| Exercise details |
Retype the line in which "How do I perform: Toggle" appears, then every line after it until the records end. Leave out the pictures.

[Source data]
________________________

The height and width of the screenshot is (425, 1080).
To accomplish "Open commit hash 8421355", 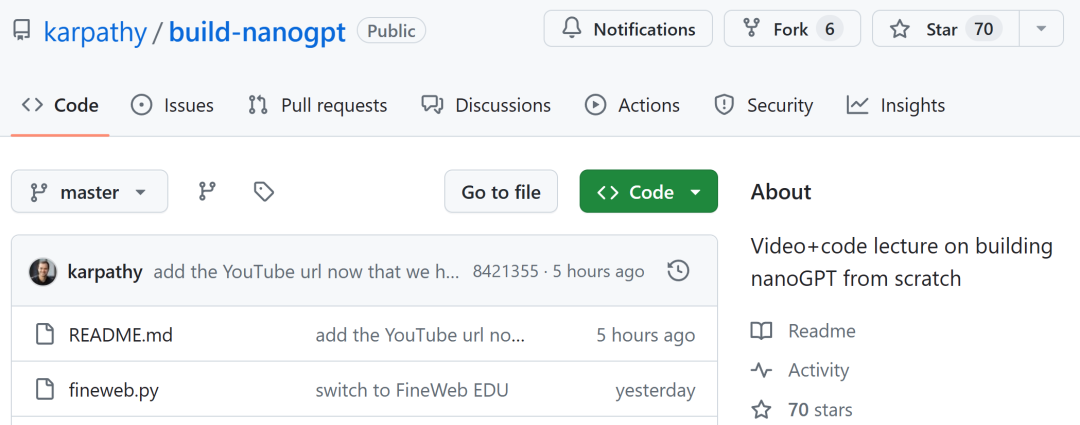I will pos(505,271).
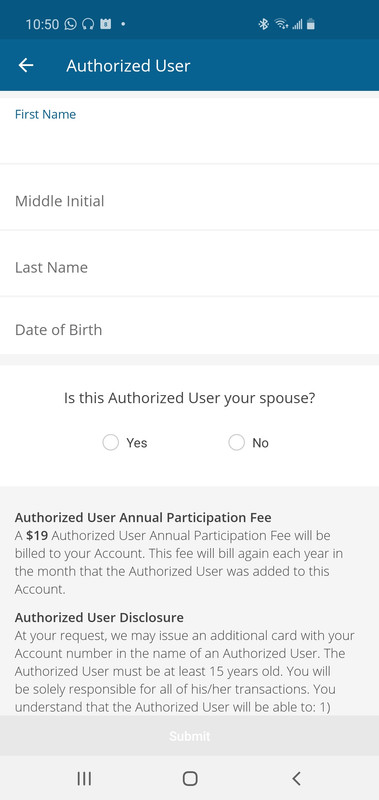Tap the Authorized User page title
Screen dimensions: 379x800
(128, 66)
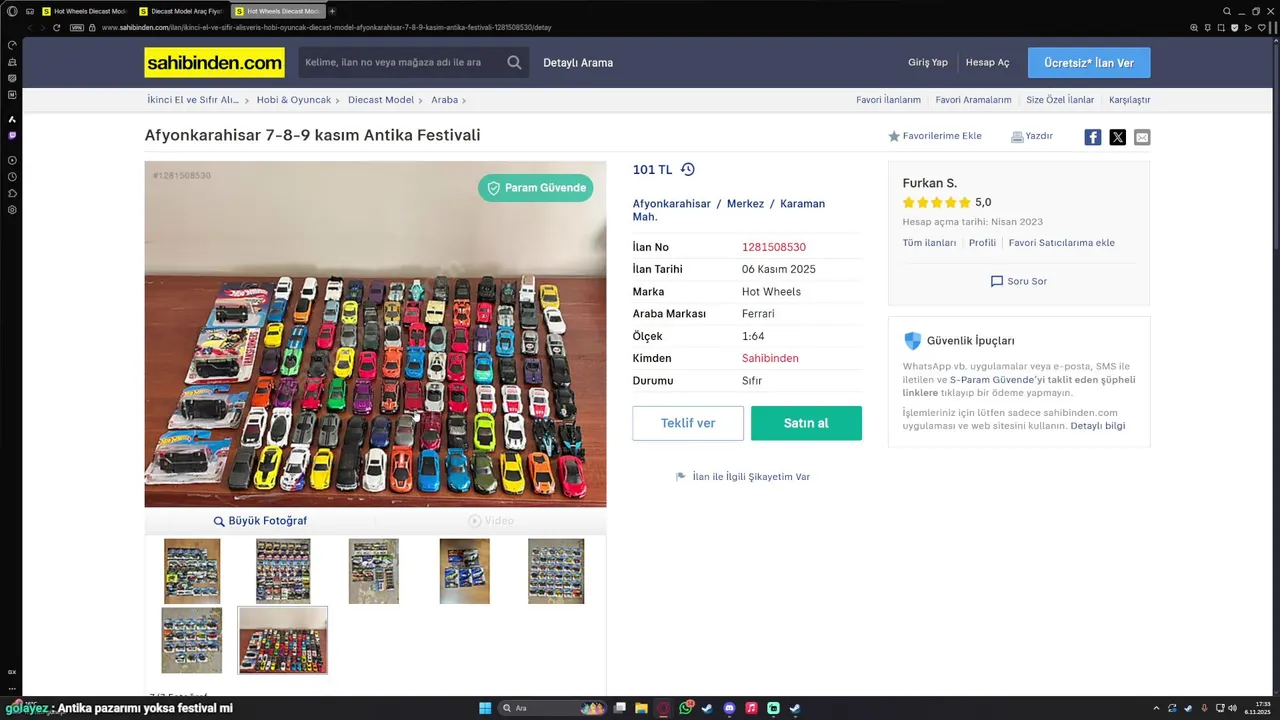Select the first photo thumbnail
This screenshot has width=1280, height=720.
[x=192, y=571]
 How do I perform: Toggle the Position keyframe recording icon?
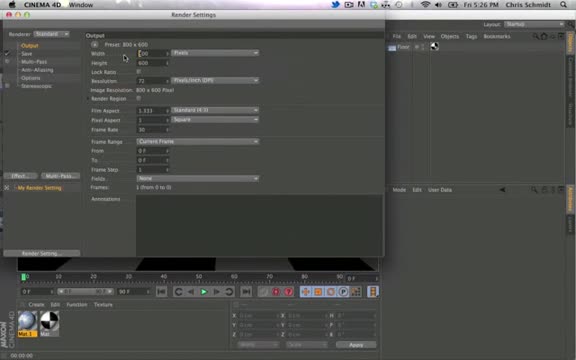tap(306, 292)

________________________

| Exercise result |
 How do I perform: Toggle the Position keyframe recording icon?
tap(306, 292)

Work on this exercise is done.